---------- EXCERPT TO READ

Return of the Jedi: Still No Profits?

According to David Prowse, he’s yet to receive a residual check from the third (or sixth) Star Wars movie. For those not “into Hollywood,” this is a pretty common practice for accountants to massage the numbers so movies never make a profit on paper, even though people like George Lucas make enough money that they could buy up a small continent.

David recently won critical acclaim playing yours truly despite his battle with prostate cancer.

7 replies on “Return of the Jedi: Still No Profits?”

  1. To give George Lucas credit where it’s due, he got the merchandising rights for the Star Wars movies precisely for this reason.

    Now, if Prowse isn’t getting any royalties for the plethora of Darth Vader action figures out there, than Lucas can ESAD.

    • Correction – unless it’s Hasbro’s fault, in which case they can ESAD – and I’m already unhappy with them due to their handling of WotC PDF sales in relation to their current piracy lawsuit

    • This has to do with royalties from the film itself, nothing else.

      What they’re saying is, despite it’s blockbuster run in the 80’s and it’s nearly-as-epic rerelease in 1997, that this film hasn’t made a penny. Just the film.

      What they do is ramp up marketing costs, production costs, and various other “costs” so that the film’s cost and revenue balance to exactly zero. No profit, no loss. Just zero. Now one movie in a thousand, we could buy, but it’s nearly every freaking film made! Zero.

      Remember that stink with Peter Jackson and New Line a year or two back? Same crap.

--------------------
---------- THE DATA

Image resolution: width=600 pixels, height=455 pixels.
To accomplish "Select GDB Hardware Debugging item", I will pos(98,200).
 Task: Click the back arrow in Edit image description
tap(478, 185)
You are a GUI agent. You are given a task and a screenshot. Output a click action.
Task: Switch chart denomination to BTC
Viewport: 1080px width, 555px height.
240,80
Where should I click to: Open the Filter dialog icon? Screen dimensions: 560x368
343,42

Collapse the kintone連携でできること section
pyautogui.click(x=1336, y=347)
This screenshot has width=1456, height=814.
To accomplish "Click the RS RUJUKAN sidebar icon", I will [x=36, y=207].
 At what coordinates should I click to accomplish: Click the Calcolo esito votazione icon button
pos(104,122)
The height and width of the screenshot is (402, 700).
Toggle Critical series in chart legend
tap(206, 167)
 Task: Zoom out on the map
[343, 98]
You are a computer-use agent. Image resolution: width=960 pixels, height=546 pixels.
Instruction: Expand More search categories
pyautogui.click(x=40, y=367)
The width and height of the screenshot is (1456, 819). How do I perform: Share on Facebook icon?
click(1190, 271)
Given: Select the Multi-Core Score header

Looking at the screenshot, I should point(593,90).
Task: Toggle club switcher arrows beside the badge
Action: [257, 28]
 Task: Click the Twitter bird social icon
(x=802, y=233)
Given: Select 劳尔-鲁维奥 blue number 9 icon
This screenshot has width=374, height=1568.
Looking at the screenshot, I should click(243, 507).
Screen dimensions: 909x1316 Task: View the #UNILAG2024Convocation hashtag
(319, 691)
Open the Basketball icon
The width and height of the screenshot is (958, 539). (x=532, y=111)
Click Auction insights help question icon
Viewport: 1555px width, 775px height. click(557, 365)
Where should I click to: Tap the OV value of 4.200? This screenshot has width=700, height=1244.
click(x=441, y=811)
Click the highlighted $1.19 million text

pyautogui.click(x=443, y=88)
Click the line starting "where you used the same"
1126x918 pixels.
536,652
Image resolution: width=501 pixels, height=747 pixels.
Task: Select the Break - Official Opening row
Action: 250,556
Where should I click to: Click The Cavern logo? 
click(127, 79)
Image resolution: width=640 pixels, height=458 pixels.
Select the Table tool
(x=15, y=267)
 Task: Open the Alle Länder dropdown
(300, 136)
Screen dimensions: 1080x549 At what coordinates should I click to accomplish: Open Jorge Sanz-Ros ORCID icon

--------------------

THINGS TO DO:
**a.** In the Return of the Jedi post, who says he has not yet received a residual check from the film?
**b.** List every person named in the Return of the Jedi post and its replies.
**c.** Go on with the Return of the Jedi post and its replies from the point where they stop.
The material has no connection to the Return of the Jedi post.

ANSWER SECTION:
**a.** David Prowse

**b.** David Prowse, George Lucas, Peter Jackson

**c.**
      • Oh, I don’t disagree that Hollywood Accounting is completely full of shit (pardon my language), and that there should be Congressional investigations of this, and possibly even the IRS should try to find ways to stop this little tax dodge (and that’s what I suspect it really is – a tax dodge).

        I’m just saying that we shouldn’t lay all the blame at the feet of George Lucas – more that the blame (and subpoenas) should be laid at 20th Century Fox’s door.

        • I disagree, it should be laid equally at the feet of EVERYONE involved. Producers, directors, publishers, all of them.

      • Actually, most films are actual Losers. For the same causes you cite, but it doesn’ total zero, it is negative. Which would strongly imply that Hollywood studios would be going out of business regularly. Yet it doesn’t happen. Little independent production companies go out of business for exactly the reason every other small business does. But the big guys, once they reach a certain size, have enough consultants, independent contractors, independent operating divisions (think Enron), and “above the line” payees that they can “legitimately” claim to not have any money left after all else is done. There is never anything left in the Net.